* Directions: What follows is a listing; restate all of it word for word.
....
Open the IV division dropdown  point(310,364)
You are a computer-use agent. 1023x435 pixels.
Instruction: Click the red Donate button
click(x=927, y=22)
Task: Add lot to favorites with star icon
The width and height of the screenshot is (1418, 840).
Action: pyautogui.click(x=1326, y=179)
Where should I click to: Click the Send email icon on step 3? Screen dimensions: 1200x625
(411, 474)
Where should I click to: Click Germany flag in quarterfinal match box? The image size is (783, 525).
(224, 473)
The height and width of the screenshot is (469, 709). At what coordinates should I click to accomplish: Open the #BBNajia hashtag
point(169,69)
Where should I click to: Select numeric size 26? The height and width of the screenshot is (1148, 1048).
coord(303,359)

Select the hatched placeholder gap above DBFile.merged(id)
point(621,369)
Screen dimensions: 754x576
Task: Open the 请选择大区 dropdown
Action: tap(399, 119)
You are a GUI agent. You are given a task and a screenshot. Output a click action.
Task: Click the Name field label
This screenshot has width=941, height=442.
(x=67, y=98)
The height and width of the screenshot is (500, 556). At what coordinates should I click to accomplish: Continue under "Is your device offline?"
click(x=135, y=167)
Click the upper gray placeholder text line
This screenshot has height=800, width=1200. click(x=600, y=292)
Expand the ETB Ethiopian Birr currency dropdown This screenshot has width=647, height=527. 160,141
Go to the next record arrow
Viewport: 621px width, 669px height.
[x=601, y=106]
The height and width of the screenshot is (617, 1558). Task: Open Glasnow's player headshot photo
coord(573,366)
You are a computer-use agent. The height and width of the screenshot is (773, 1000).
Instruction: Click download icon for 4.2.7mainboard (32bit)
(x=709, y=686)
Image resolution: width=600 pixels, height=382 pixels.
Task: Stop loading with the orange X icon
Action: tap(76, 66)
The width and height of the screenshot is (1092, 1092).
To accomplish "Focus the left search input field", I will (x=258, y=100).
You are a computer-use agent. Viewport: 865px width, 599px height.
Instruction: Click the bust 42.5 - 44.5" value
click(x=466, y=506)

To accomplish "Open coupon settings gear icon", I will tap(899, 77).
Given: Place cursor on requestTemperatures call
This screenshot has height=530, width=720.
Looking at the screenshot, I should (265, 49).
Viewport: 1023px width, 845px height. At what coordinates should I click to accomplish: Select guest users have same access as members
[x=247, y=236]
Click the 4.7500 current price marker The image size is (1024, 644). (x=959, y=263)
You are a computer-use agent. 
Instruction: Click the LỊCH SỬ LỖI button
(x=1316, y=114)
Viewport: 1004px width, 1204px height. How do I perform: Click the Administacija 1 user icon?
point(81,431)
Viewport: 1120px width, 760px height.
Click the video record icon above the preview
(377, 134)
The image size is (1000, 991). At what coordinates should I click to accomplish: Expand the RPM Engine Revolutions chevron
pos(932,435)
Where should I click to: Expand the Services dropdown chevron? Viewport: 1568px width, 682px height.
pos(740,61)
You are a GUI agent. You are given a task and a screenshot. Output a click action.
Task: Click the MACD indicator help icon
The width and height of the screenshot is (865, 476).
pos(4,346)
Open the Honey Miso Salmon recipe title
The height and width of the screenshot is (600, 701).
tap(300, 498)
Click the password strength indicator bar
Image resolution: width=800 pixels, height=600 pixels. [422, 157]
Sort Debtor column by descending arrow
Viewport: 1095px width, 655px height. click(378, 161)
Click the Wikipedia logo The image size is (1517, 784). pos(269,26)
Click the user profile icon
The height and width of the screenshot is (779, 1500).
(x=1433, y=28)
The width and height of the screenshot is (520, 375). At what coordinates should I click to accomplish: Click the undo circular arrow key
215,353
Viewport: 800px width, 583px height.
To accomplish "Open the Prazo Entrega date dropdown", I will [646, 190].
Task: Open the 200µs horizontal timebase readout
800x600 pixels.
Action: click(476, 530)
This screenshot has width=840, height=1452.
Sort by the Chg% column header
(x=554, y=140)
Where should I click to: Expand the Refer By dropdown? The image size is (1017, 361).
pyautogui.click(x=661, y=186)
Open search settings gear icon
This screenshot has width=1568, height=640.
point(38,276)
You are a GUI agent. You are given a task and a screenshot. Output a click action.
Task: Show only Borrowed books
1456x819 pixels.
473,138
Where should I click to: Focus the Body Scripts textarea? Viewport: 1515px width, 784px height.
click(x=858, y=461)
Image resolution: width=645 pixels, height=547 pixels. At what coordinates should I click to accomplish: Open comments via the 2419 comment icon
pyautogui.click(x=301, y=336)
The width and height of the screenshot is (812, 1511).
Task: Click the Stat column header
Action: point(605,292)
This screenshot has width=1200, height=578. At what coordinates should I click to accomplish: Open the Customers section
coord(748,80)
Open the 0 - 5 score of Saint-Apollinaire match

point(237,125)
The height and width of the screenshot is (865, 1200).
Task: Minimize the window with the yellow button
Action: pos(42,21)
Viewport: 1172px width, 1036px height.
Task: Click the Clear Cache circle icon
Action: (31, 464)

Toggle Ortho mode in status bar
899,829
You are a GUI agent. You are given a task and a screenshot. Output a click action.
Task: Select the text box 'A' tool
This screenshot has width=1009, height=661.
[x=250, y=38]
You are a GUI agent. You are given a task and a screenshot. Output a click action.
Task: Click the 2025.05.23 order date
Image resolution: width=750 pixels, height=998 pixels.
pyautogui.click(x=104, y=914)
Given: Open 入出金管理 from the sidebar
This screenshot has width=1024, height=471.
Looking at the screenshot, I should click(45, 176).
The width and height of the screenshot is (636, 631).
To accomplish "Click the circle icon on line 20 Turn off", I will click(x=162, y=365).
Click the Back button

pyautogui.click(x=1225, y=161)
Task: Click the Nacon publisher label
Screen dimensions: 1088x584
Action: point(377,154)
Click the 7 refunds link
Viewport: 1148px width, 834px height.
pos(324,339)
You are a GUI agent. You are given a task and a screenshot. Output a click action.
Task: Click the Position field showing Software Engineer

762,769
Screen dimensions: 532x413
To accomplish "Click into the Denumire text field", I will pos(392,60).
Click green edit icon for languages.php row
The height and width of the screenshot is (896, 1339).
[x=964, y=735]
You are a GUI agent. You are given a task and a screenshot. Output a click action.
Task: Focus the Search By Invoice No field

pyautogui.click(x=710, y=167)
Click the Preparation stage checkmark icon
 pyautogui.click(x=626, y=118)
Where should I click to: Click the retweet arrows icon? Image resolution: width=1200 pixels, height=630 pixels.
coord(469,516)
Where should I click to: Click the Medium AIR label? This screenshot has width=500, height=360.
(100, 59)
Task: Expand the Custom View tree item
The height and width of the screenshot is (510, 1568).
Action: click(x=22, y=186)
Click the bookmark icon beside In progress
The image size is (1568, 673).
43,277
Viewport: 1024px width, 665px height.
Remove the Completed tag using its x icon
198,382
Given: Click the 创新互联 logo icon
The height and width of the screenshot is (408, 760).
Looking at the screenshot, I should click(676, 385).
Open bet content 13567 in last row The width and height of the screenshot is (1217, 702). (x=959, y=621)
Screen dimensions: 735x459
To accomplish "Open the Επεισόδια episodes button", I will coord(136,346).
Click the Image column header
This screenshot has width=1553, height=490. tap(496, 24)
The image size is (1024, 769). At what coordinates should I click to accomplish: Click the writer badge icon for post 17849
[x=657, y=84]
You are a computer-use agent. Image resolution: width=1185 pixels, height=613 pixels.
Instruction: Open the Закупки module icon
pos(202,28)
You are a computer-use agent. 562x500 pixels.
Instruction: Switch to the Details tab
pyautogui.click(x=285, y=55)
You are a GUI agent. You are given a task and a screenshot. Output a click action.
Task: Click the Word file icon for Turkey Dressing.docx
....
* Answer section:
Open the IV division dropdown  point(310,364)
You are a computer-use agent. 1023x435 pixels.
Instruction: Click the red Donate button
click(x=927, y=22)
Task: Add lot to favorites with star icon
The width and height of the screenshot is (1418, 840).
Action: pyautogui.click(x=1326, y=179)
Where should I click to: Click the Send email icon on step 3? Screen dimensions: 1200x625
(411, 474)
Where should I click to: Click Germany flag in quarterfinal match box? The image size is (783, 525).
(224, 473)
The height and width of the screenshot is (469, 709). At what coordinates should I click to accomplish: Open the #BBNajia hashtag
point(169,69)
Where should I click to: Select numeric size 26? The height and width of the screenshot is (1148, 1048).
coord(303,359)

Select the hatched placeholder gap above DBFile.merged(id)
point(621,369)
Screen dimensions: 754x576
Task: Open the 请选择大区 dropdown
Action: tap(399, 119)
You are a GUI agent. You are given a task and a screenshot. Output a click action.
Task: Click the Name field label
This screenshot has width=941, height=442.
(x=67, y=98)
The height and width of the screenshot is (500, 556). At what coordinates should I click to accomplish: Continue under "Is your device offline?"
click(x=135, y=167)
Click the upper gray placeholder text line
This screenshot has height=800, width=1200. click(x=600, y=292)
Expand the ETB Ethiopian Birr currency dropdown This screenshot has width=647, height=527. 160,141
Go to the next record arrow
Viewport: 621px width, 669px height.
[x=601, y=106]
The height and width of the screenshot is (617, 1558). Task: Open Glasnow's player headshot photo
coord(573,366)
You are a computer-use agent. The height and width of the screenshot is (773, 1000).
Instruction: Click download icon for 4.2.7mainboard (32bit)
(x=709, y=686)
Image resolution: width=600 pixels, height=382 pixels.
Task: Stop loading with the orange X icon
Action: tap(76, 66)
The width and height of the screenshot is (1092, 1092).
To accomplish "Focus the left search input field", I will (x=258, y=100).
You are a computer-use agent. Viewport: 865px width, 599px height.
Instruction: Click the bust 42.5 - 44.5" value
click(x=466, y=506)

To accomplish "Open coupon settings gear icon", I will tap(899, 77).
Given: Place cursor on requestTemperatures call
This screenshot has height=530, width=720.
Looking at the screenshot, I should (265, 49).
Viewport: 1023px width, 845px height. At what coordinates should I click to accomplish: Select guest users have same access as members
[x=247, y=236]
Click the 4.7500 current price marker The image size is (1024, 644). (x=959, y=263)
You are a computer-use agent. 
Instruction: Click the LỊCH SỬ LỖI button
(x=1316, y=114)
Viewport: 1004px width, 1204px height. How do I perform: Click the Administacija 1 user icon?
point(81,431)
Viewport: 1120px width, 760px height.
Click the video record icon above the preview
(377, 134)
The image size is (1000, 991). At what coordinates should I click to accomplish: Expand the RPM Engine Revolutions chevron
pos(932,435)
Where should I click to: Expand the Services dropdown chevron? Viewport: 1568px width, 682px height.
pos(740,61)
You are a GUI agent. You are given a task and a screenshot. Output a click action.
Task: Click the MACD indicator help icon
The width and height of the screenshot is (865, 476).
pos(4,346)
Open the Honey Miso Salmon recipe title
The height and width of the screenshot is (600, 701).
tap(300, 498)
Click the password strength indicator bar
Image resolution: width=800 pixels, height=600 pixels. [422, 157]
Sort Debtor column by descending arrow
Viewport: 1095px width, 655px height. click(378, 161)
Click the Wikipedia logo The image size is (1517, 784). pos(269,26)
Click the user profile icon
The height and width of the screenshot is (779, 1500).
(x=1433, y=28)
The width and height of the screenshot is (520, 375). At what coordinates should I click to accomplish: Click the undo circular arrow key
215,353
Viewport: 800px width, 583px height.
To accomplish "Open the Prazo Entrega date dropdown", I will [646, 190].
Task: Open the 200µs horizontal timebase readout
800x600 pixels.
Action: click(476, 530)
This screenshot has width=840, height=1452.
Sort by the Chg% column header
(x=554, y=140)
Where should I click to: Expand the Refer By dropdown? The image size is (1017, 361).
pyautogui.click(x=661, y=186)
Open search settings gear icon
This screenshot has width=1568, height=640.
point(38,276)
You are a GUI agent. You are given a task and a screenshot. Output a click action.
Task: Show only Borrowed books
1456x819 pixels.
473,138
Where should I click to: Focus the Body Scripts textarea? Viewport: 1515px width, 784px height.
click(x=858, y=461)
Image resolution: width=645 pixels, height=547 pixels. At what coordinates should I click to accomplish: Open comments via the 2419 comment icon
pyautogui.click(x=301, y=336)
The width and height of the screenshot is (812, 1511).
Task: Click the Stat column header
Action: point(605,292)
This screenshot has width=1200, height=578. At what coordinates should I click to accomplish: Open the Customers section
coord(748,80)
Open the 0 - 5 score of Saint-Apollinaire match

point(237,125)
The height and width of the screenshot is (865, 1200).
Task: Minimize the window with the yellow button
Action: pos(42,21)
Viewport: 1172px width, 1036px height.
Task: Click the Clear Cache circle icon
Action: (31, 464)

Toggle Ortho mode in status bar
899,829
You are a GUI agent. You are given a task and a screenshot. Output a click action.
Task: Select the text box 'A' tool
This screenshot has width=1009, height=661.
[x=250, y=38]
You are a GUI agent. You are given a task and a screenshot. Output a click action.
Task: Click the 2025.05.23 order date
Image resolution: width=750 pixels, height=998 pixels.
pyautogui.click(x=104, y=914)
Given: Open 入出金管理 from the sidebar
This screenshot has width=1024, height=471.
Looking at the screenshot, I should click(45, 176).
The width and height of the screenshot is (636, 631).
To accomplish "Click the circle icon on line 20 Turn off", I will click(x=162, y=365).
Click the Back button

pyautogui.click(x=1225, y=161)
Task: Click the Nacon publisher label
Screen dimensions: 1088x584
Action: point(377,154)
Click the 7 refunds link
Viewport: 1148px width, 834px height.
pos(324,339)
You are a GUI agent. You are given a task and a screenshot. Output a click action.
Task: Click the Position field showing Software Engineer

762,769
Screen dimensions: 532x413
To accomplish "Click into the Denumire text field", I will pos(392,60).
Click green edit icon for languages.php row
The height and width of the screenshot is (896, 1339).
[x=964, y=735]
You are a GUI agent. You are given a task and a screenshot. Output a click action.
Task: Focus the Search By Invoice No field

pyautogui.click(x=710, y=167)
Click the Preparation stage checkmark icon
 pyautogui.click(x=626, y=118)
Where should I click to: Click the retweet arrows icon? Image resolution: width=1200 pixels, height=630 pixels.
coord(469,516)
Where should I click to: Click the Medium AIR label? This screenshot has width=500, height=360.
(100, 59)
Task: Expand the Custom View tree item
The height and width of the screenshot is (510, 1568).
Action: click(x=22, y=186)
Click the bookmark icon beside In progress
The image size is (1568, 673).
43,277
Viewport: 1024px width, 665px height.
Remove the Completed tag using its x icon
198,382
Given: Click the 创新互联 logo icon
The height and width of the screenshot is (408, 760).
Looking at the screenshot, I should click(676, 385).
Open bet content 13567 in last row The width and height of the screenshot is (1217, 702). (x=959, y=621)
Screen dimensions: 735x459
To accomplish "Open the Επεισόδια episodes button", I will coord(136,346).
Click the Image column header
This screenshot has width=1553, height=490. tap(496, 24)
The image size is (1024, 769). At what coordinates should I click to accomplish: Click the writer badge icon for post 17849
[x=657, y=84]
You are a computer-use agent. Image resolution: width=1185 pixels, height=613 pixels.
Instruction: Open the Закупки module icon
pos(202,28)
You are a computer-use agent. 562x500 pixels.
Instruction: Switch to the Details tab
pyautogui.click(x=285, y=55)
You are a GUI agent. You are given a task and a screenshot. Output a click action.
Task: Click the Word file icon for Turkey Dressing.docx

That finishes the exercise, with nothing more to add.